By 1920 Rutherford had concluded that all the heavier atomic nuclei contained hydrogen nuclei. He inferred this from an experiment in which alpha particles (helium nuclei) fired at nitrogen atoms produced atoms of an oxygen isotope, plus hydrogen nuclei. It seemed that hydrogen nuclei were knocked out of the heavier atoms – but apparently there were other components too. Nuclear masses were too large to be accounted for by the number of hydrogen nuclei needed to provide their positive charges, and Rutherford suspected the extra mass came from neutral particles. (These ‘neutrons’ were later detected by Rutherford’s assistant James Chadwick.) Reviewing these issues at the 1920 British Association meeting, Rutherford suggested calling the hydrogen nucleus a proton – a name he linked explicitly with Prout’s proto hyle.
The Prout
Rutherford’s homage to Prout seems too much like a conventional happy ending to be true. And indeed, there was an unfortunate sequel. Initially, it seemed that the non-integral atomic weights which had frustrated Prout’s supporters could be explained by the fact that in nature many elements exist as mixtures of isotopes. But it became apparent that even pure isotopes do not necessarily have integral atomic mass values. As Marignac had guessed, an atom’s mass need not equal the sum of the masses of its component particles.

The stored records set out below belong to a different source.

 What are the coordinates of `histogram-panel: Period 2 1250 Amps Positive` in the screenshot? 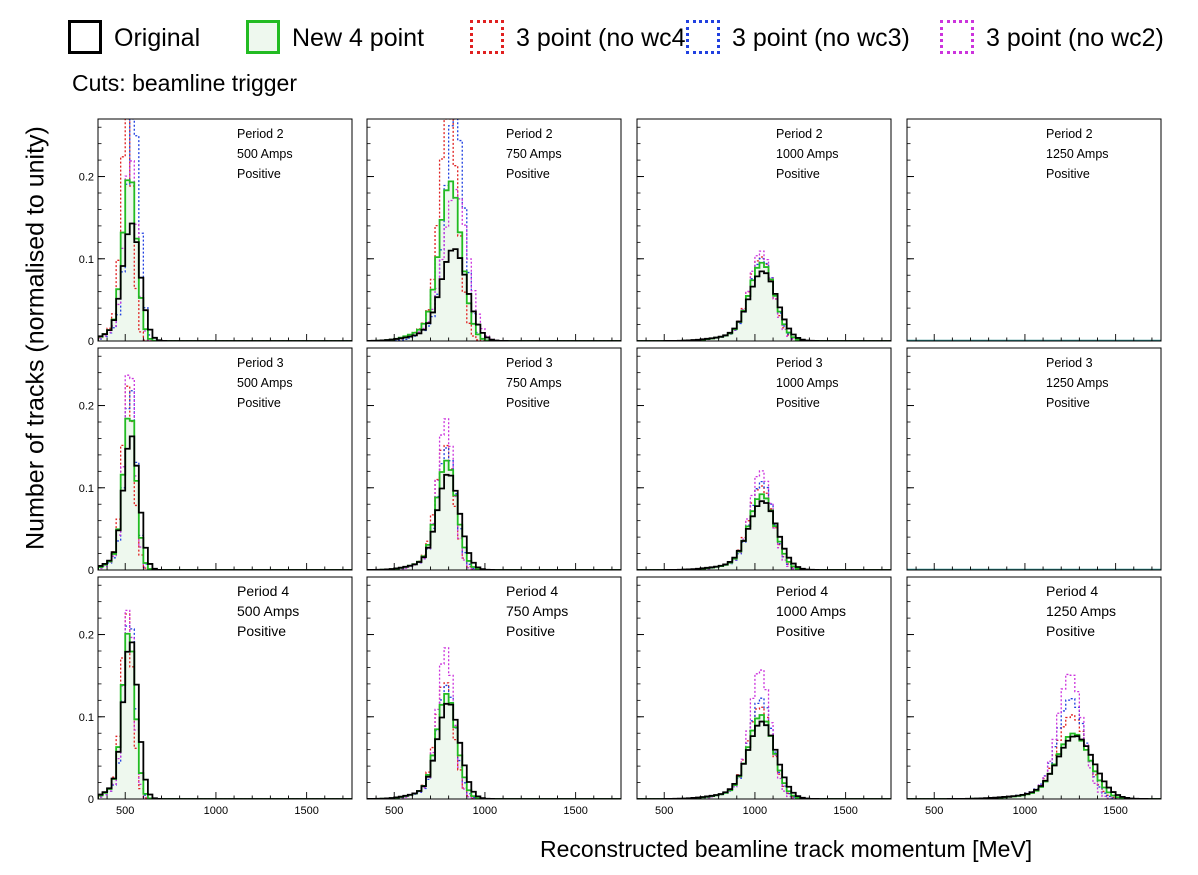 It's located at (1034, 230).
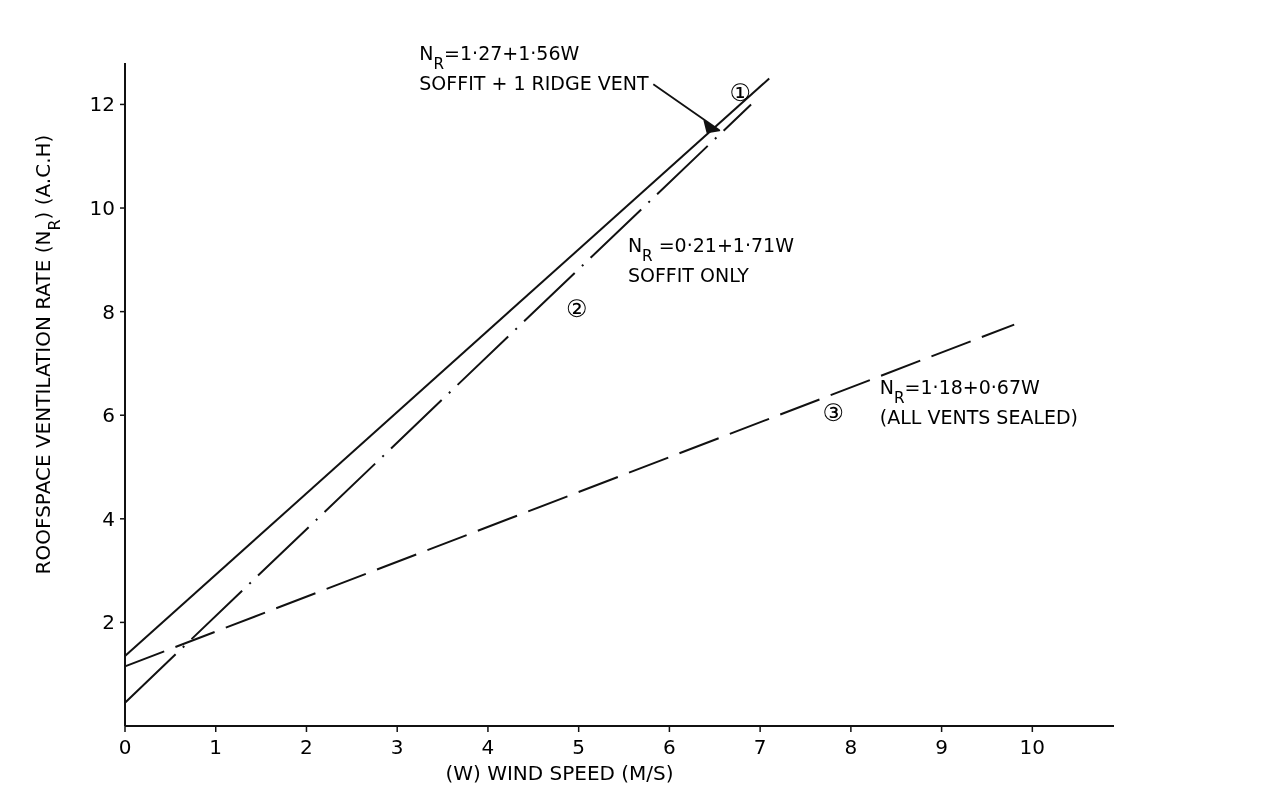  Describe the element at coordinates (942, 747) in the screenshot. I see `x-tick-label: 9` at that location.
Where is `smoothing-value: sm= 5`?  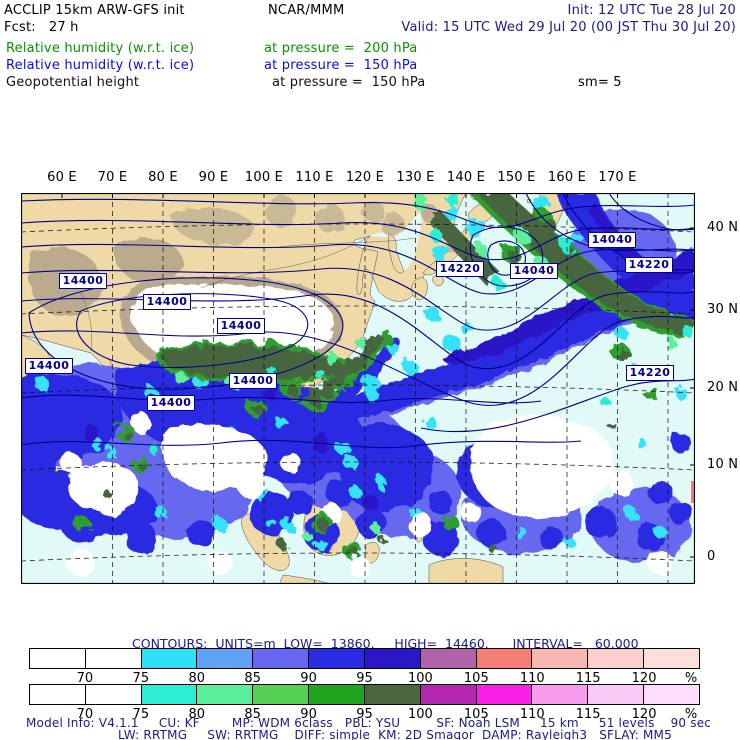
smoothing-value: sm= 5 is located at coordinates (600, 82).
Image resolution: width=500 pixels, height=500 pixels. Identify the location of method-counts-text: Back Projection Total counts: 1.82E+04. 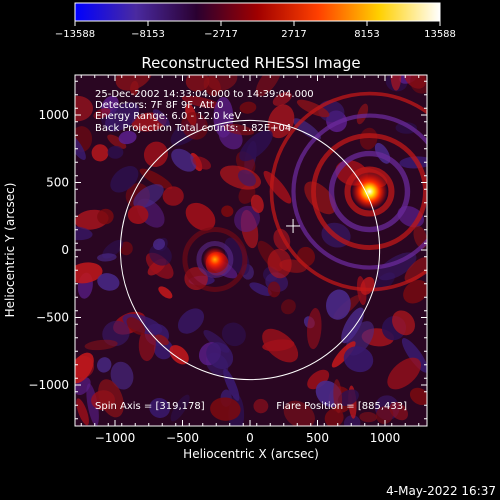
(193, 128).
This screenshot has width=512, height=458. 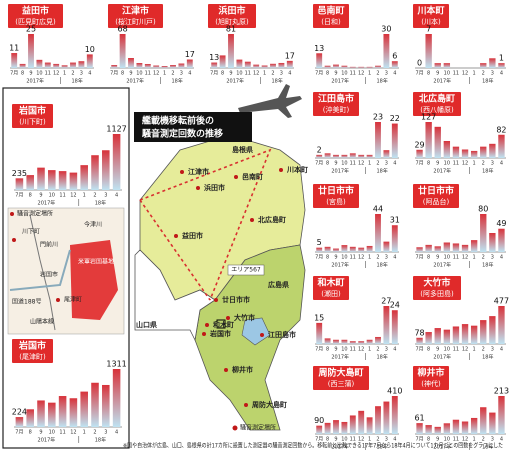 What do you see at coordinates (123, 30) in the screenshot?
I see `value-label: 68` at bounding box center [123, 30].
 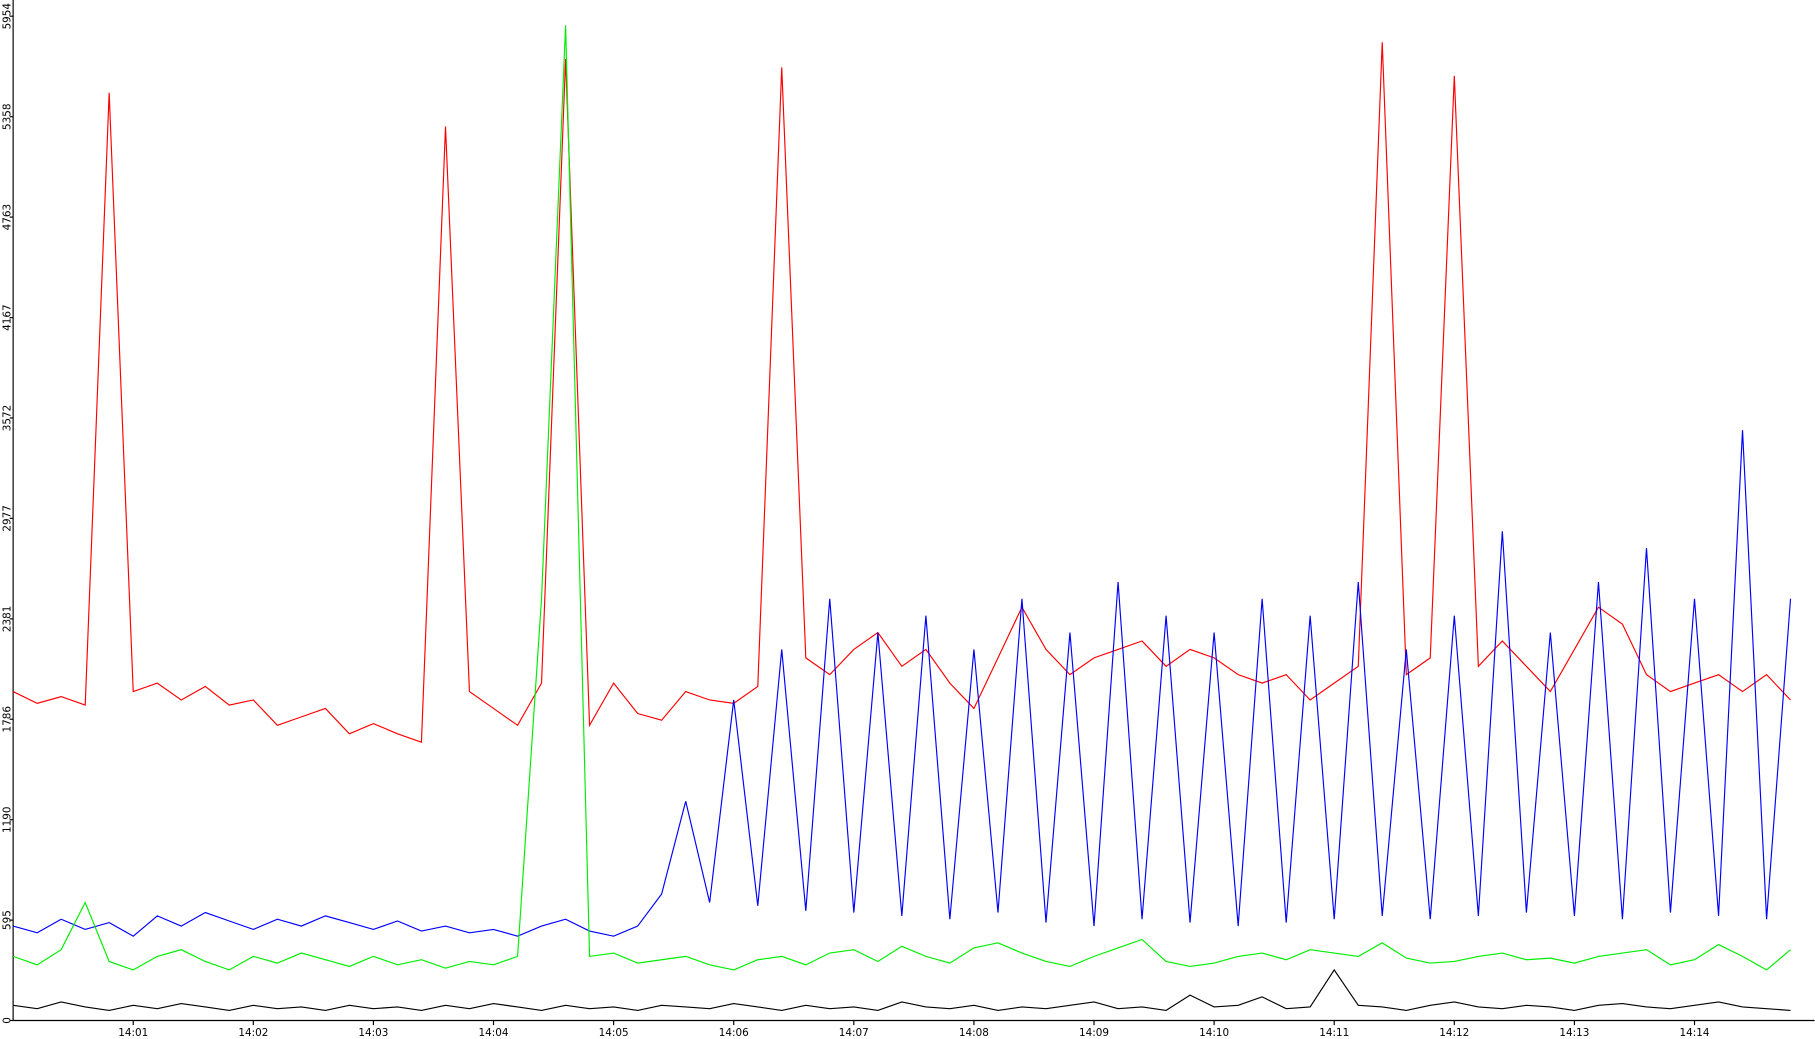 What do you see at coordinates (614, 1033) in the screenshot?
I see `x-tick-label: 14:05` at bounding box center [614, 1033].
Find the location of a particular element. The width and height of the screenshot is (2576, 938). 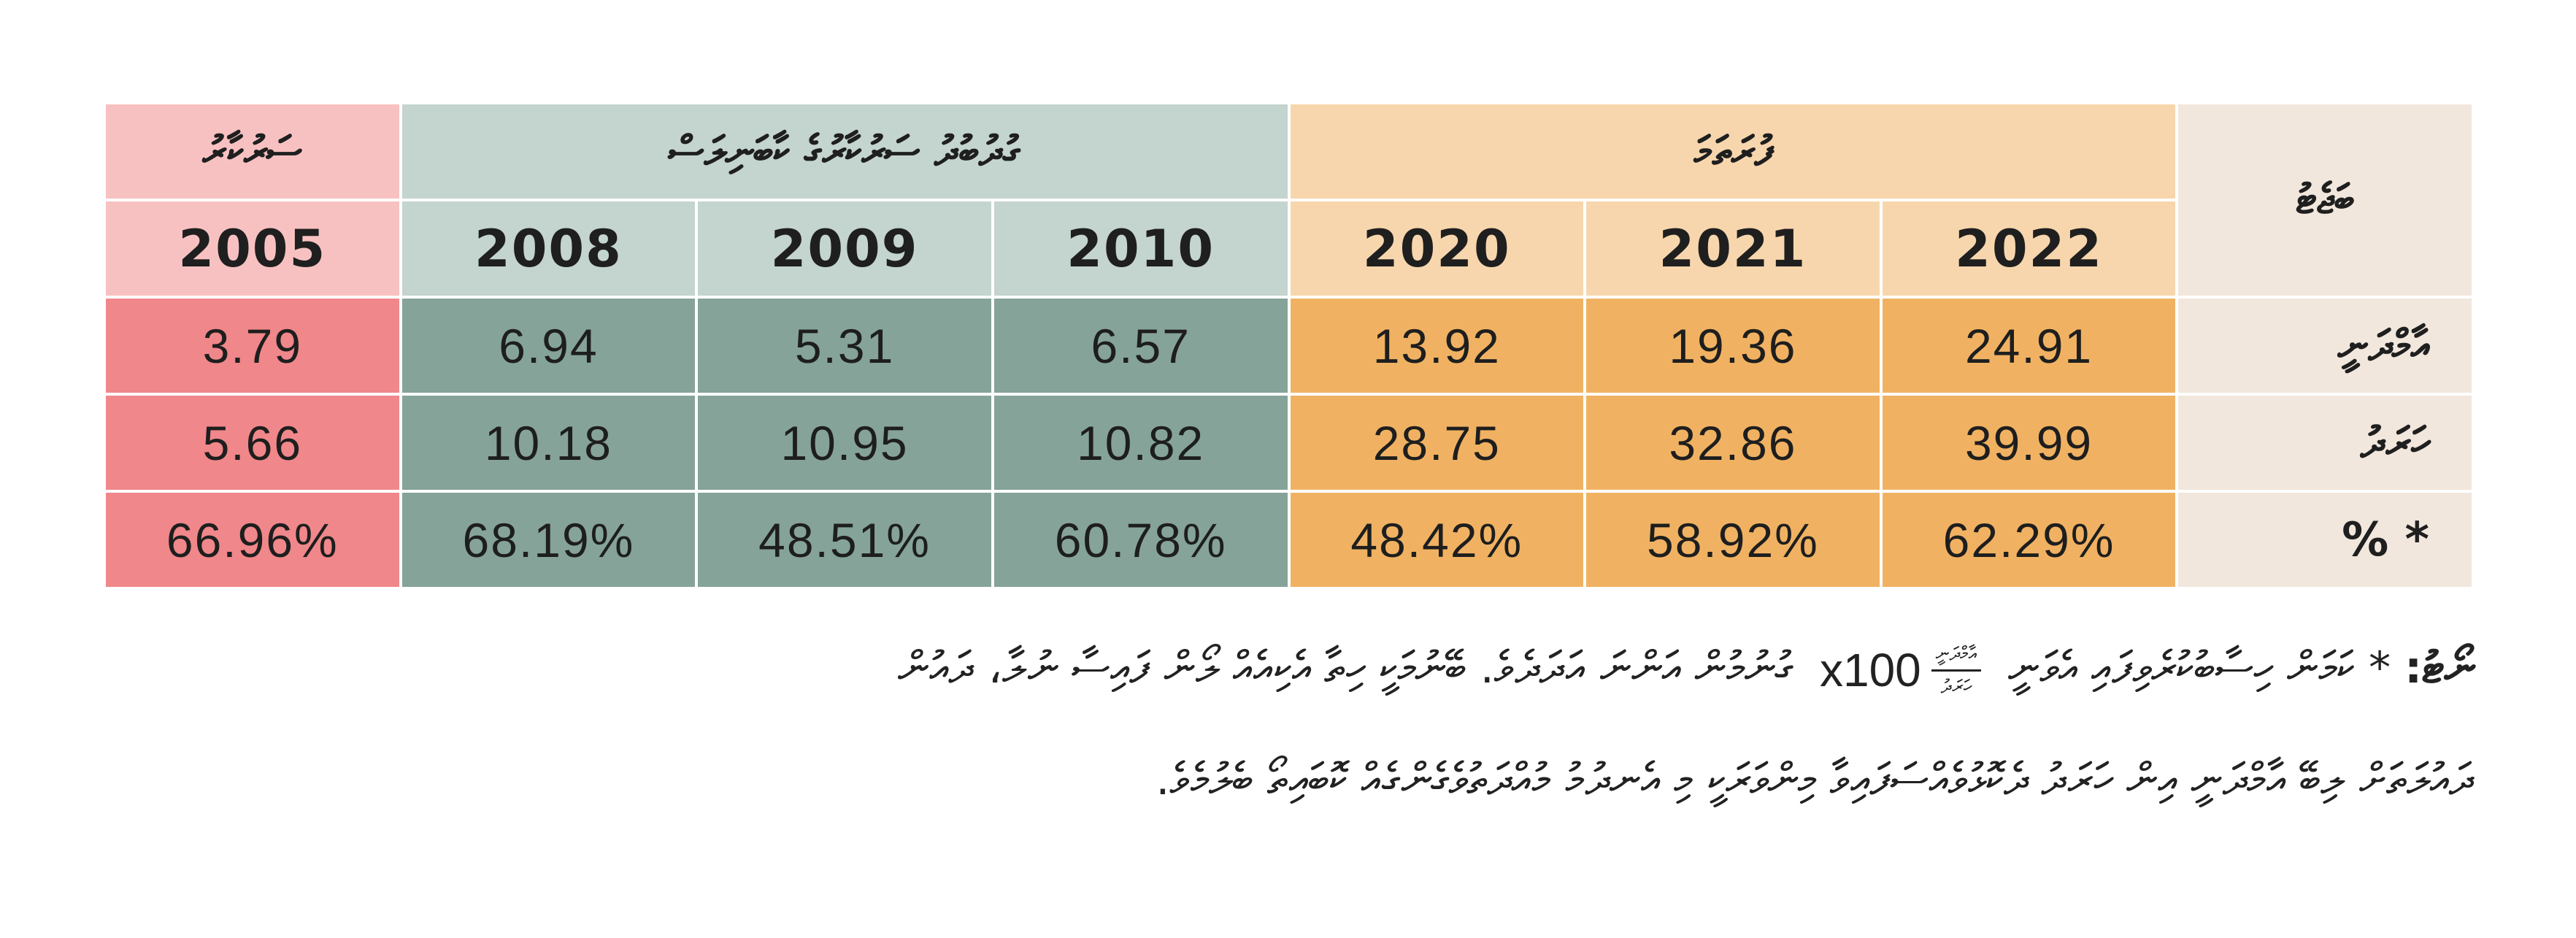

table-cell: 62.29% is located at coordinates (2029, 540).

In 1915 the American physical chemist William Harkins explained why. He argued that in order to hold the (electrically repulsive) protons together in an atomic nucleus, part of their mass is transformed into binding energy. Harkins called this the ‘mass defect’ of the nucleus. Applying Albert Einstein’s E=mc2 formula to the missing mass indicated that large amounts of energy should be liberated by the fission of heavy nuclei, or by the fusion of light ones.
In the 1940s controlled nuclear fission was accomplished, with devastating results for the Japanese cities of Hiroshima and Nagasaki. Soon afterwards, astrophysicists like Fred Hoyle showed how nuclear fusion inside the sun and stars releases vastly greater amounts of energy, while also creating elements heavier than hydrogen. Prout’s belief that all the elements are made of hydrogen was thus vindicated, though in a way he could never have dreamed of. The non-integral atomic weight values which undermined his hypothesis were also explained, partly by the existence of isotopes, and partly by the conversion of some nuclear mass to binding energy – the ‘mass defect’.
As yet there is no internationally agreed unit of measurement for mass defects. In 1946 American physicist Enos Witmer proposed that it should be set at 1/12 of the binding energy of the deuteron (the nucleus of hydrogen’s heavy isotope), and provisionally named it ‘the prout’, but his suggestion gained little support. Perhaps 2015 might be a good year to revive it?